#### [What you need to do]
Extract all lines in the data that contain the word "computer".

─── Record excerpts

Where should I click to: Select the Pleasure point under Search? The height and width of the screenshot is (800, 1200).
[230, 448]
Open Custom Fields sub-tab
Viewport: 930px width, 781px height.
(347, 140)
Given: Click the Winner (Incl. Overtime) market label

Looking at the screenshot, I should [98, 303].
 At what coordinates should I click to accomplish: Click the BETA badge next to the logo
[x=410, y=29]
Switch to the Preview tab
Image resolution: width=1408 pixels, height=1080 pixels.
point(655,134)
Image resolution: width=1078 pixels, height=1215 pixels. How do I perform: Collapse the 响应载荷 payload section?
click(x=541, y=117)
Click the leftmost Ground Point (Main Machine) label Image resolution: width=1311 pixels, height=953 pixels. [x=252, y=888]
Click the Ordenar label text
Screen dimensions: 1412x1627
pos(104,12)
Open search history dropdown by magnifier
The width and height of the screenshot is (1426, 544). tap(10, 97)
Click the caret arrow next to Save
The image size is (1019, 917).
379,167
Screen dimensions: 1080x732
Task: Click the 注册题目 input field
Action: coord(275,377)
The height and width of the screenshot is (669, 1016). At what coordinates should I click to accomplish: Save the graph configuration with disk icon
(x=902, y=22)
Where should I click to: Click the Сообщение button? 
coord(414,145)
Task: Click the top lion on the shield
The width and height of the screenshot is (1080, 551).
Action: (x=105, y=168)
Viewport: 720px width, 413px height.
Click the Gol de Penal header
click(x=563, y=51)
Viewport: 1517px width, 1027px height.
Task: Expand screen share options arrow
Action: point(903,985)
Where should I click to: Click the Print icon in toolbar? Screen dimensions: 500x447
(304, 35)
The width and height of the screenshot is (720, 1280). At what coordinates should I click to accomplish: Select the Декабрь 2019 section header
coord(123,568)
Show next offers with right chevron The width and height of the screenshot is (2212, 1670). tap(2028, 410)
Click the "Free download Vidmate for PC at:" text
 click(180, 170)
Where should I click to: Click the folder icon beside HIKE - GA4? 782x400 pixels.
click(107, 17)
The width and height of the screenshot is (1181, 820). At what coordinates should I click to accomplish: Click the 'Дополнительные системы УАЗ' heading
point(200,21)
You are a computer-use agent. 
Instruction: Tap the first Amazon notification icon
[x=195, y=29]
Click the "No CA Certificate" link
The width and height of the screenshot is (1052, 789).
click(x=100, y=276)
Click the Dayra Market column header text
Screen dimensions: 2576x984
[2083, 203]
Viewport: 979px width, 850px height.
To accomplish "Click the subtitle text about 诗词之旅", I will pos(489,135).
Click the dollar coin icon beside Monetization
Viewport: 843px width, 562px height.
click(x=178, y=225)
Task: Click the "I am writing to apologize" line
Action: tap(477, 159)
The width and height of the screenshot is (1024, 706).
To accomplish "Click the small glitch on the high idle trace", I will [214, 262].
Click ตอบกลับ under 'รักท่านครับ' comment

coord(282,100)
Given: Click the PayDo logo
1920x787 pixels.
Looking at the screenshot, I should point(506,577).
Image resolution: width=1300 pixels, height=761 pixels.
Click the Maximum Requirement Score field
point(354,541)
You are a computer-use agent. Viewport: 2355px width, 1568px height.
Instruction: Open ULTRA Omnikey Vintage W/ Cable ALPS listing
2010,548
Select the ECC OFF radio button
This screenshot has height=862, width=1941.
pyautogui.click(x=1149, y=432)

──────

#### [Result]
You are a computer-use agent. 
You are a computer-use agent. Viewport: 2355px width, 1568px height.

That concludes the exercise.